INTRODUCTION: Setting and outcomes of pediatric digit replantations following traumatic amputations have not been described through a national pediatric database. We sought to determine hospital characteristics, length of stay, cost, and in-hospital complications associated with replantation and amputation procedures along with risk factors for subsequent revision procedures.

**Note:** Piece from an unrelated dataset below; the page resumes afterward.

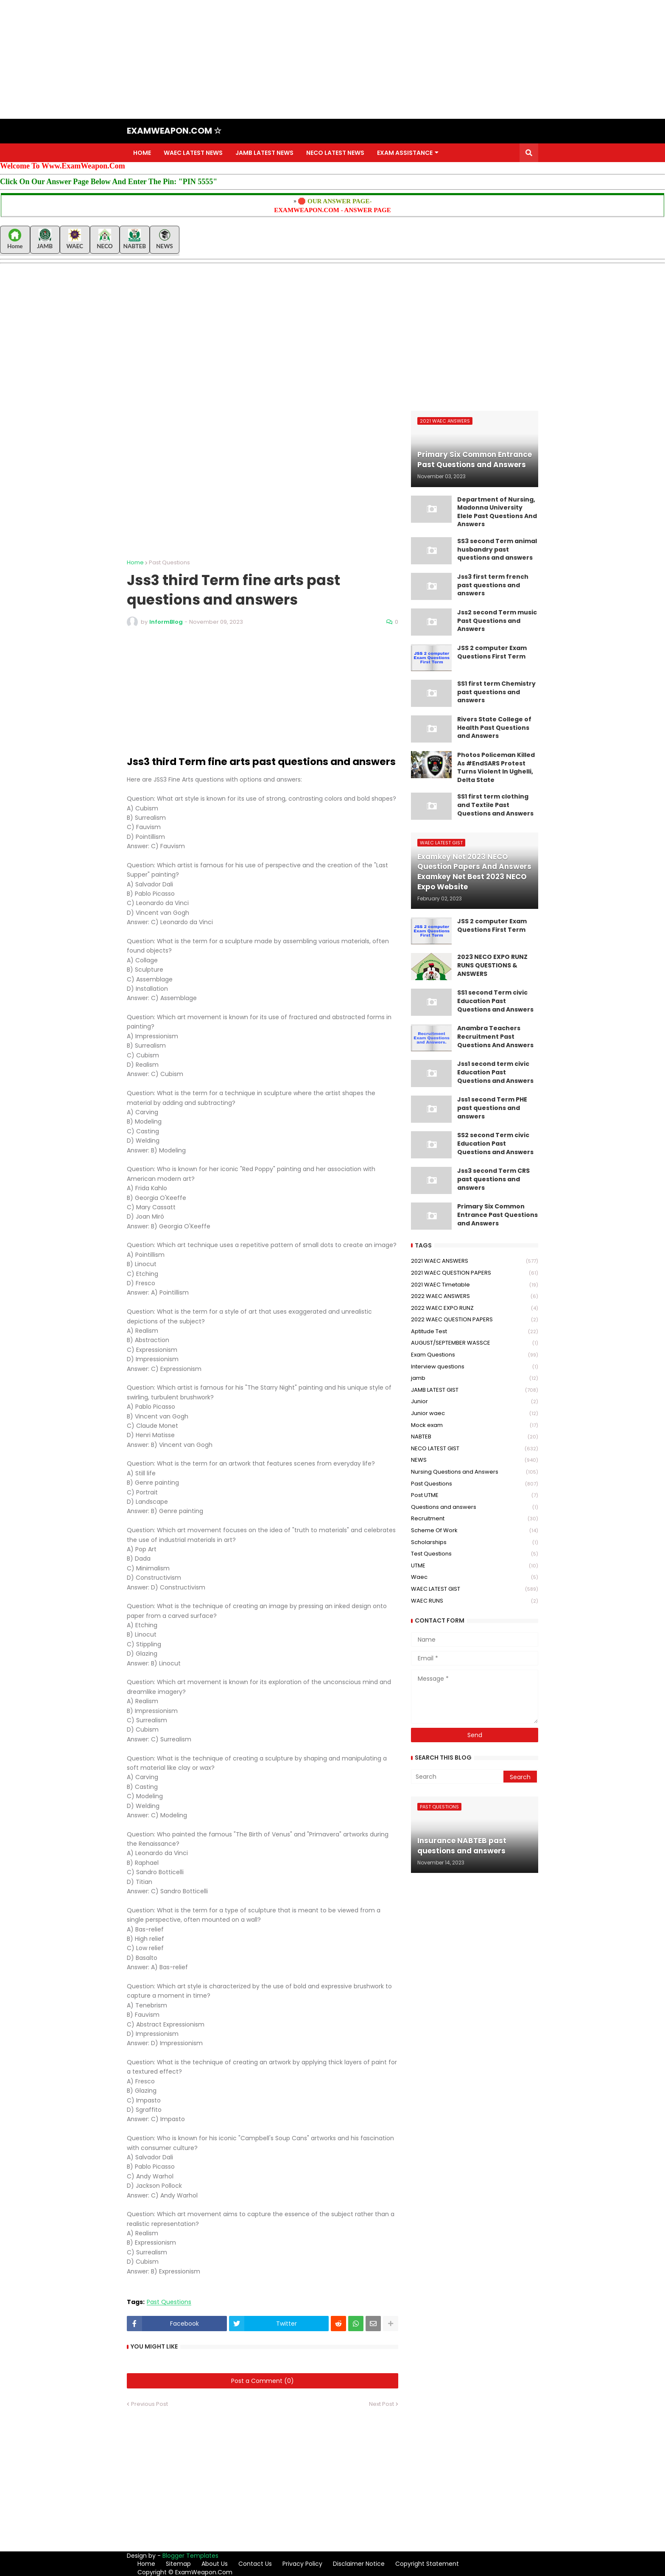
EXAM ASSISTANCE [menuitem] (405, 153)
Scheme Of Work (474, 1530)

MATERIALS&METHODS: The Kid's Inpatient Database (KID) from the Healthcare Cost and Utilization Project (HCUP) for 2000 to 2012 were queried for traumatic amputations of the thumb or finger (ICD-9: 885.0, 886.0). Subjects were then separated into replantation (ICD-9-CM: 84.21, 84.22) and revision amputation (ICD-9-CM: 84.01, 84.02) groups. Those who underwent replantation were further divided into revision amputation (ICD-CM: 84.01, 84.02) and/or microvascular revision (ICD-9-CM: 39.3, 39.4). Age, sex, digit(s), cost, length of stay, and hospital characteristics were extracted. In-hospital complications (wound dehiscence, infection, thrombosis, cardiac, respiratory, urinary) were defined with ICD-9 codes. Fisher's exact tests and multivariable regressions were used with p values < 0.05 determined to be significant a priori.

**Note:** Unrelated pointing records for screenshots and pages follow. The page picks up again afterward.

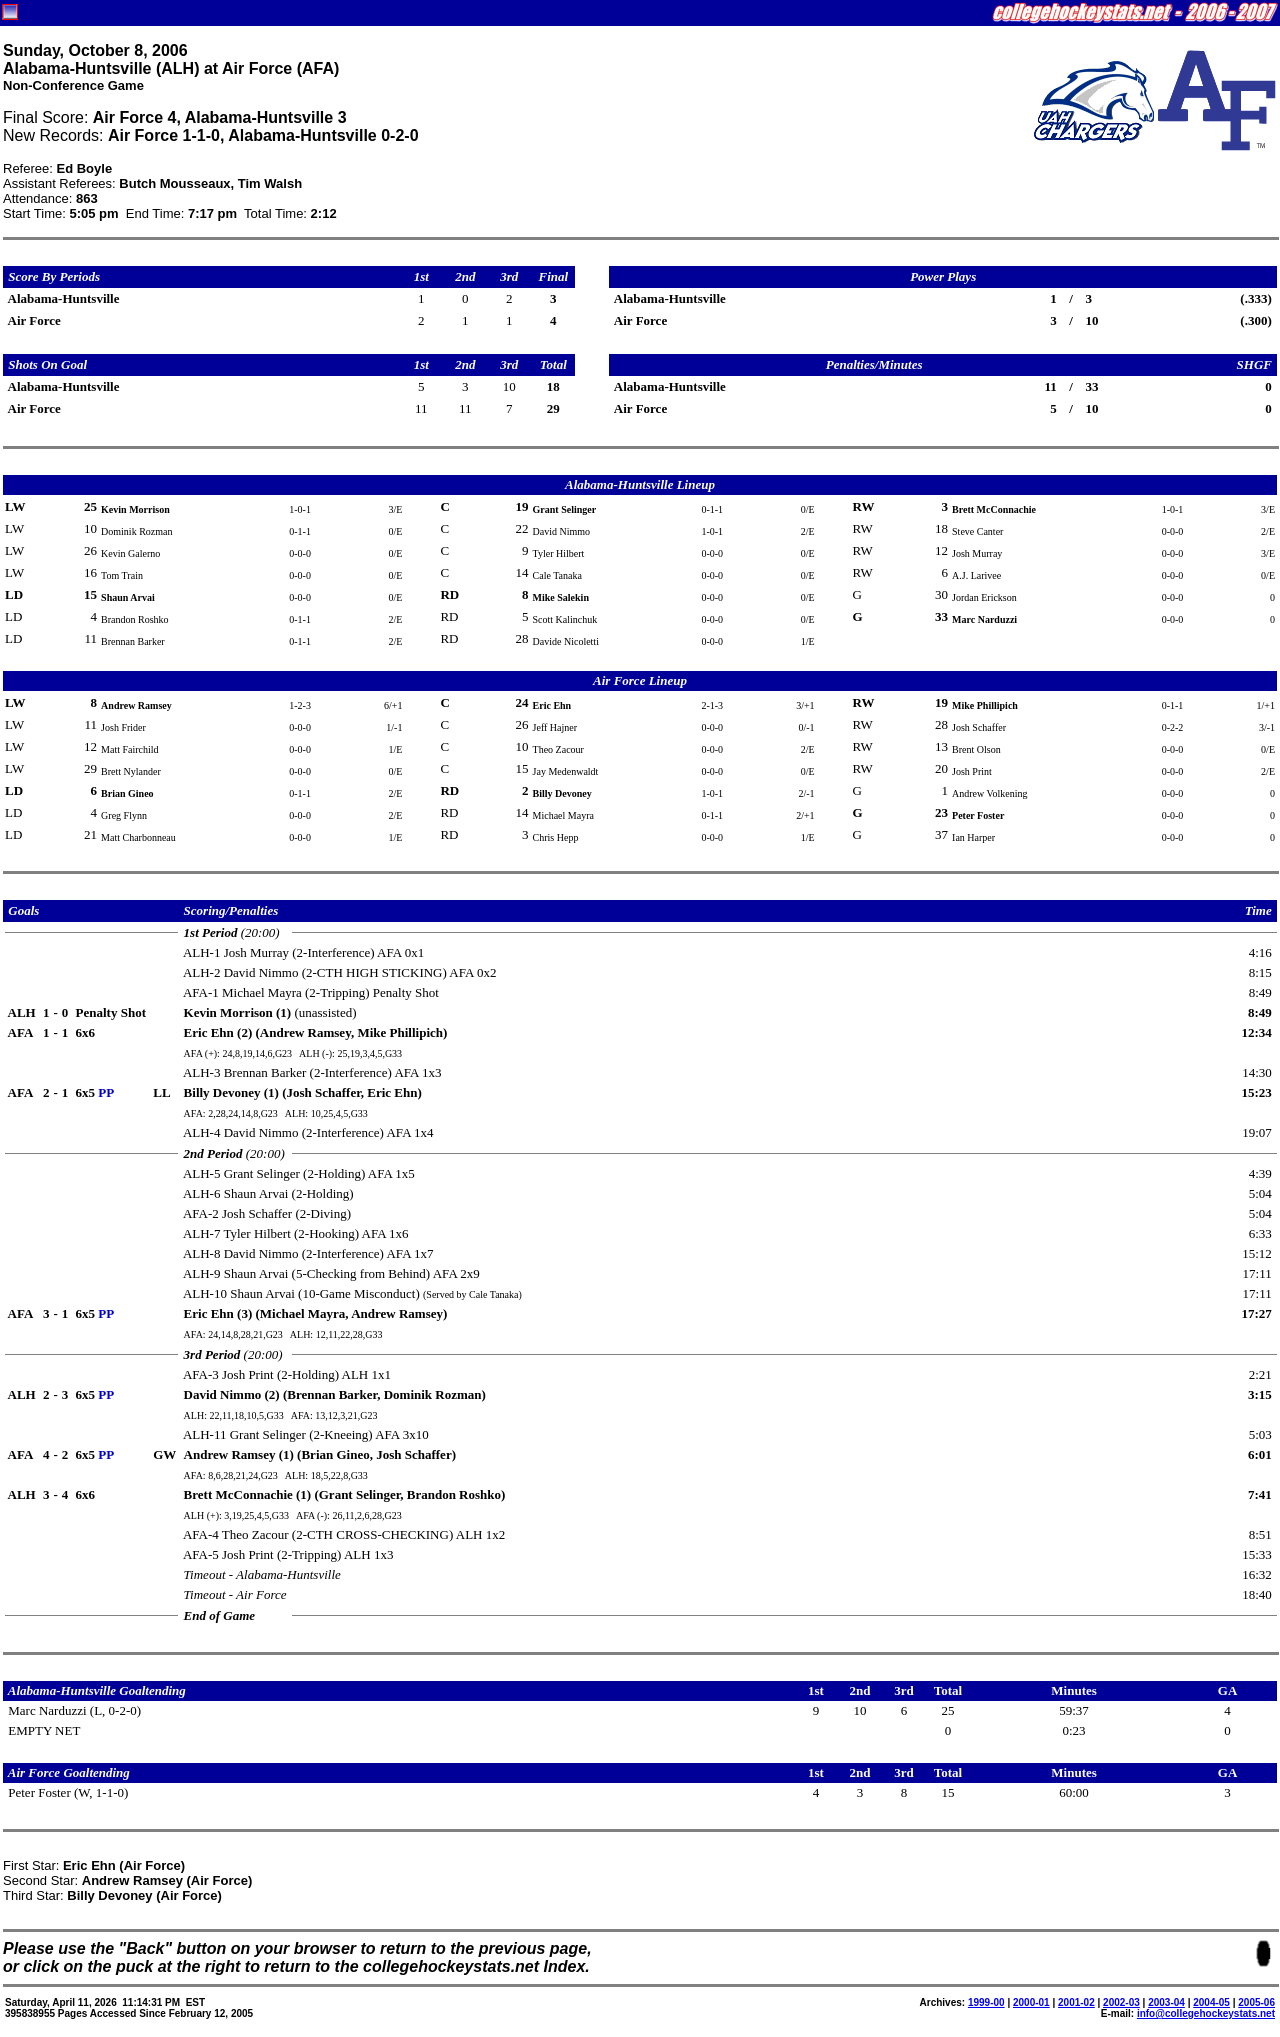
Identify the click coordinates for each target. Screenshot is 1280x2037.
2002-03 (1121, 2002)
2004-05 (1211, 2002)
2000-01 (1031, 2002)
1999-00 (986, 2002)
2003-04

RESULTS: From 2000 to 2012, traumatic digit amputations occurred in 3,090 pediatric patients with 1,950 (63.1%) patients undergoing revision amputation and 1,140 (36.9%) undergoing replantation. Multivariable regression demonstrated no variation in replantation rates by year (p = 0.17). Public hospitals were less likely to perform replantations than private hospitals (OR = 0.556, 95% CI: 0.327-0.945, p<0.05). No difference was seen between urban teaching and urban non-teaching hospitals performing replantations. Replantation did vary significantly by hospital location where rural hospitals performed a lower rate of replantations than urban hospitals (OR=0.436, 95% CI: 0.268-0.71, p<0.01). Mean replantation charges ($40,468, 95%CI: $36,096.18-$44839.82), length of stay (4.81 days, 95%CI: 4.44-5.18days), and in-hospital complication rates (13.26%, 95%CI: 10.79% - 15.7%) were significantly greater than amputation ($25,185, 95%CI: $22,793.64 - $27,576.36; 2.76 days 95% CI: 2.51 - 3.01days; 3.22%, 95% CI: 2.04% - 4.40%) (p < 0.001). Following replantation, 237 (20.8%) underwent revision amputation, 209 (18.3%) with vascular revision, and 388 (34%) required vascular revision and/or amputation. Multivariable regression demonstrated that older patients, males, and recent treatments were significantly associated with increased rate of revision following replantation (p < 0.05).

CONCLUSIONS: Older patients, males, and recent treatment were at greater risk for revision procedures without significant influence from hospital setting. Total charges, length of stay, and complication rates were significantly greater with replantation than with revision amputation. Appropriate patient selection, resources, and experience to pursue such procedures must be taken into account to provide optimum outcomes for pediatric replantations.